According to the reader spec, "Keywords are like symbols", and / is a valid symbol: https://clojure.org/reference/reader Maybe that's why?

carocad19:10:36

mmmm maybe I am misreading this edn spec? > / by itself is a legal symbol, but otherwise neither the prefix nor the name part can be empty when the symbol contains /.

carocad19:10:11

so / is legal but he/ is not ?

andy.fingerhut19:10:49

I believe the quick answer is that there are multiple functions for reading Clojure code and edn, and they are not all identical in what they permit vs. what they do not permit. If you want a bright shiny line between legal vs. not legal, you will find implementations that differ slightly, and the English specs are slightly ambiguous in some of these corner cases.

4
andy.fingerhut19:10:19

When you say that the keyword :/ is hard coded in the test.check library, I am not sure what you mean. Do you mean that keyword appears in test.check's source code?

andy.fingerhut19:10:28

Clojure's built-in reader accepts :/ as a keyword, apparently.
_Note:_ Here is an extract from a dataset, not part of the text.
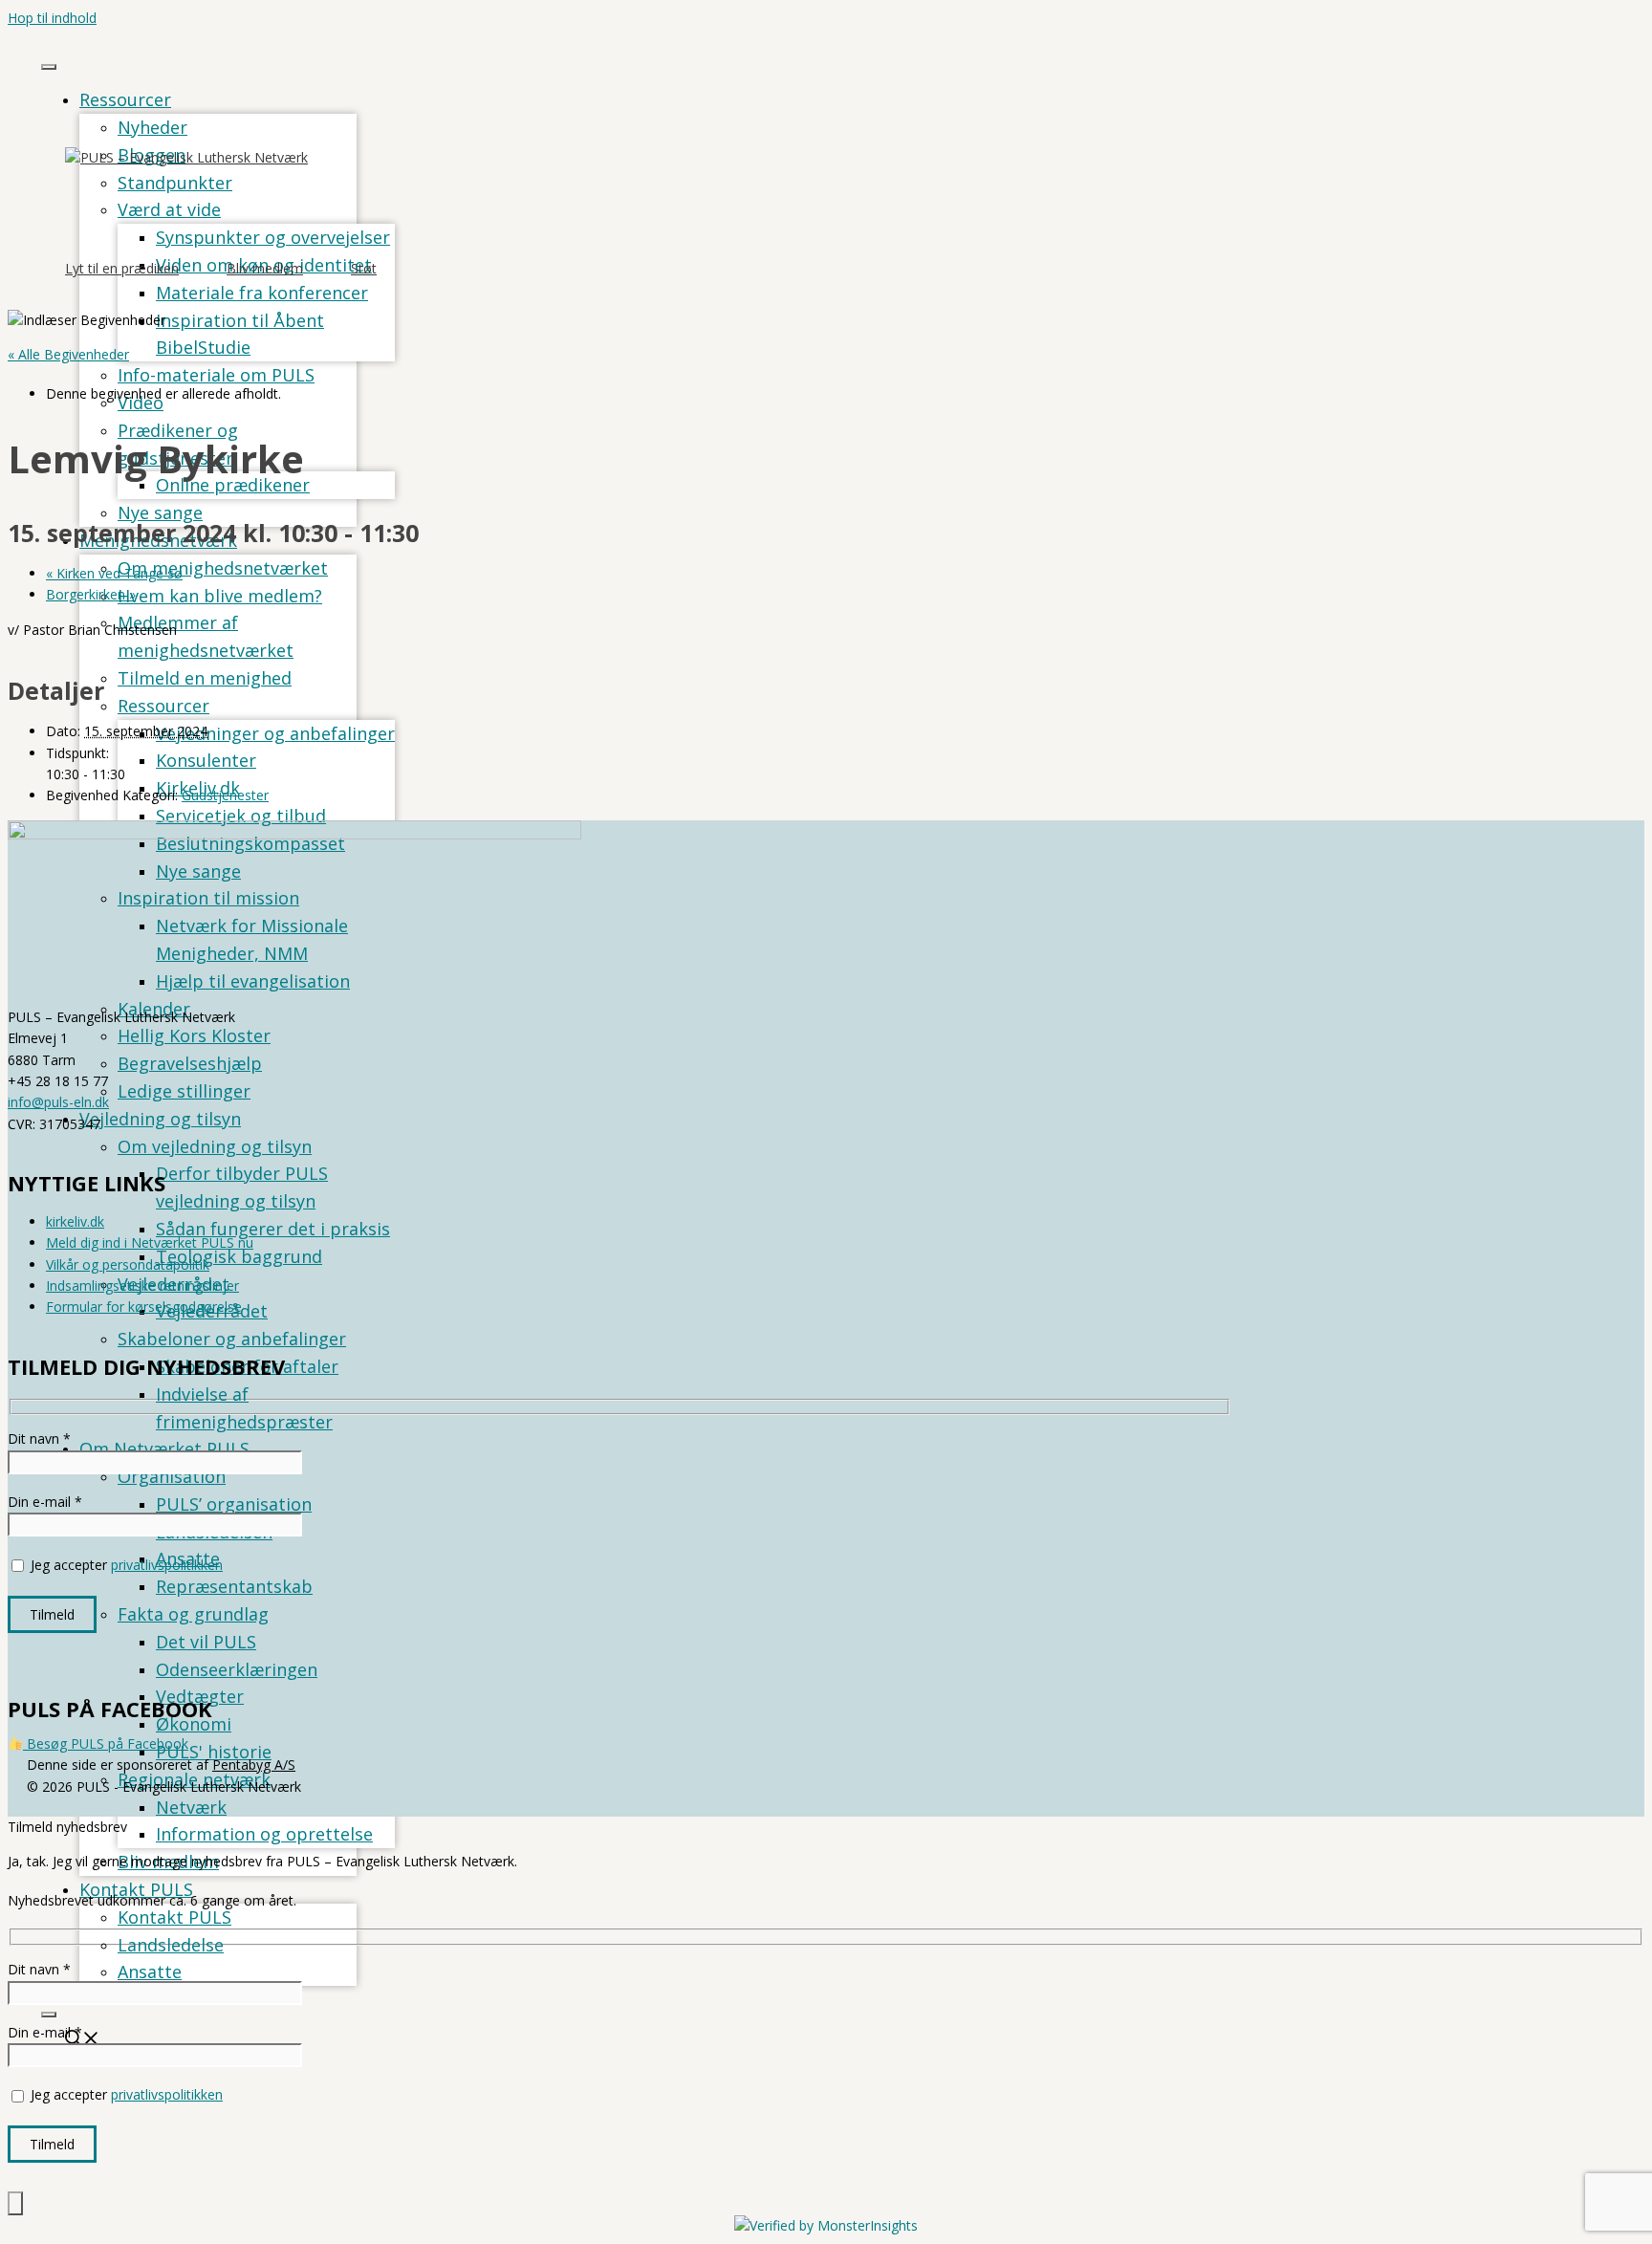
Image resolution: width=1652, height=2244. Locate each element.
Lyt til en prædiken (122, 268)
Not something I had ever tried before.

carocad19:10:18

this is what I meant with hard-coded https://github.com/clojure/test.check/blob/master/src/main/clojure/clojure/test/check/generators.cljc#L1480 It seems that it was made on purpose since it cannot be generated the “standard way” or at least it would be quite difficult.

noisesmith19:10:35

what does "cannot be generated the standard way" mean?

noisesmith19:10:43

based on reading the other code, adding a special case to frequency seems to ensure known degenerate cases are exercised

Alex Miller (Clojure team)19:10:08

Gary and I had an extended conversation about this. Unfortunately, I don't remember any of it. :)

😄 16
Alex Miller (Clojure team)19:10:42

but he probably does, and there may even be a test.check ticket about it

Alex Miller (Clojure team)19:10:54

or at least check the blame for the commit

andy.fingerhut19:10:12

That case was added to test.check generator with this commit: https://github.com/clojure/test.check/commit/21936eed5b4f3b04e9791697a2bae21115254467 . Commit message mentions adding it explicitly, but not sure if there is any further recording of details of why.

andy.fingerhut19:10:44

test.check has code for programmatically and pseudo-randomly generating a large variety of what it considers valid data, and probably :/ was not easily generated via the "general case" code, so he added a special case to make sure it was generated with a minimum frequency, which from the code I would guess is at least 1/(100+1) fraction of the time, but that is only my guess there.

andy.fingerhut20:10:19

It also is not clear to me how from reading this page https://clojure.org/reference/reader that you conclude :/ is not a valid keyword?

andy.fingerhut20:10:51

But as I mentioned earlier, the English is likely to be slightly ambiguous in these kinds of corner cases.

carocad20:10:10

oh no, I thought that from the edn spec. See message above. The part on the prefix, name part 😅

carocad20:10:57

In any case, at least now I know that this is an intentional case and not a bug which is why I tried to figure out. Thanks a lot guys 🙂

walterl00:10:38

project idea: Smiley Oriented Programming:

(def happy (keyword ")"))
(def sad (keyword "("))

(println "yay!" happy)
(println "aw." sad)

JanisOlex19:10:12

question: given clojure map, how to convert it to java HashMap? bonus if the same can be done recursively for map of maps of maps of lists of sets etc... so sets to HashSets, Lists to ArrayLists, maps to HashMaps?

carocad19:10:34

(new HashMap {:a 2 :b 2})) works transparently 🙂

skuttleman19:10:22

clojure maps implement java.util.Map. Does it specifically have to be a HashMap? (doto (java.util.HashMap.) (.putAll {"foo" "bar" :baz :quux}))

JanisOlex19:10:38

hmmm not specially 🙂 ok need to test that

JanisOlex19:10:44

Okay it works. What about keywords? If something is keyword in clojure, how can I ask for that key

JanisOlex19:10:25

like {:key "Value"} in clojure But how would Java treat the :key part of the map? What would be the key I have to put for such a map, to get the "Value" ?

skuttleman19:10:23

The usual ways. (:key (java.util.HashMap. {:key "Value"})) (get (java.util.HashMap. {:key "Value"}) :key) (.get (java.util.HashMap. {:key "Value"}) :key)

Alex Miller (Clojure team)19:10:40

are you asking from the Java side?

Alex Miller (Clojure team)19:10:59

the key will be a clojure.lang.Keyword instance in the Map, if so

JanisOlex19:10:46

thanks, all looks fine now and working

noisesmith19:10:49

from the java side you can use the invoke method of clojure.core/keyword to get a keyword from a string for lookup

noisesmith19:10:56

there might even be something for this in RT (of course you can also just use the read method on ":foo")